Last Sunday in Abbottabad, Pakistan, bin Laden’s fate was decided in a room with an elite group of Navy SEALS. Marolo was back home and learned of the raid the same way most Americans did, but he has a different perspective than most. After all, for a long time bin Laden was his target.
“Although in my opinion (Ayman) al-Zawahiri is the brains of Al-Qaida — and he’s still out there — bin Laden definitely was the face of the organization. He was the money man. He had the cash from his family’s construction business and he funded much of the terror.’’
Hunt continues
After the Sept. 11 attacks in 2001, Marolo was sent briefly to Africa since, he said, some of the hijackers’ trails had gone through there. But by November of that year he was operating out of a base in Uzbekistan, going into Afghanistan looking for bin Laden and other high-value terrorism targets.
In the decade since, Marolo said he’s spent about 3½ years in Afghanistan and another 3½ in Iraq, where one of his targets was Abu Musah al Zarqawi, who was killed in 2006.
He spent 25 of the past 27 months in Afghanistan — most of that time in Helmand Province, a Taliban stronghold on the Pakistan border.
Marolo returned to the Miami Valley over the weekend, when he and his wife Jennifer celebrated their 25th wedding anniversary with a party at Wright-Patterson Air Force Base put on by their two sons, Alex, a former Beavercreek High School basketball standout; and Anthony, who played football at Beavercreek and Wittenberg University. After giving up a post-graduation job so he could follow his father into the special forces, Anthony is about to enter Army Ranger School.
Master Sgt. Marolo returns to Afghanistan next week.
Marolo said that for every high-profile confrontation like Sunday’s there are months — often years — of “mundane, painstaking, tedious work ... collecting names, sometimes, words just bits and pieces of intelligence that are put into a database.”
Although he’s more in a supervisory role now, he’s still in the field usually in uniform and body armor and, on rare occasions, robes and headdress.
Paying a price
The years in special operations have taken a toll. He’s had friends or colleagues killed, and he’s suffered several injuries of his own. “I’ve been blown up several times, tore an ACL, fallen from a helicopter down the rope 60 feet — lots of things,” he said. “Plus there’s just the typical bangs and bruises that come from carrying a 100-pound rucksack.”

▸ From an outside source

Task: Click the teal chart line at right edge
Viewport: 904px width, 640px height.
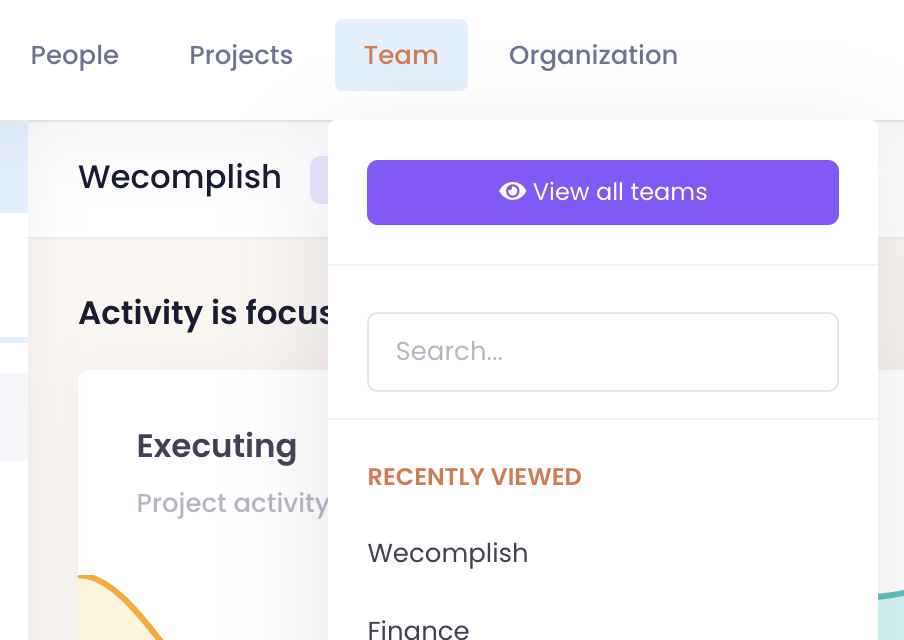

While he’s gone he keeps up on happenings back home via the internet. Two years ago before the annual fundraising dinner at the Dayton Convention Center to honor Sonny Unger — the Centerville High School football standout and Green Beret who was killed in Vietnam — Marolo had an Afghan woodworker make a special plaque that included the carved promise “Sonny Unger you will not be forgotten from your brothers in Afghanistan.”
The plaque is on display at the high school.
Marolo said when he gives talks — as he is doing today to a third-grade class in Springboro — his message is the same: The fight against terrorism is not done.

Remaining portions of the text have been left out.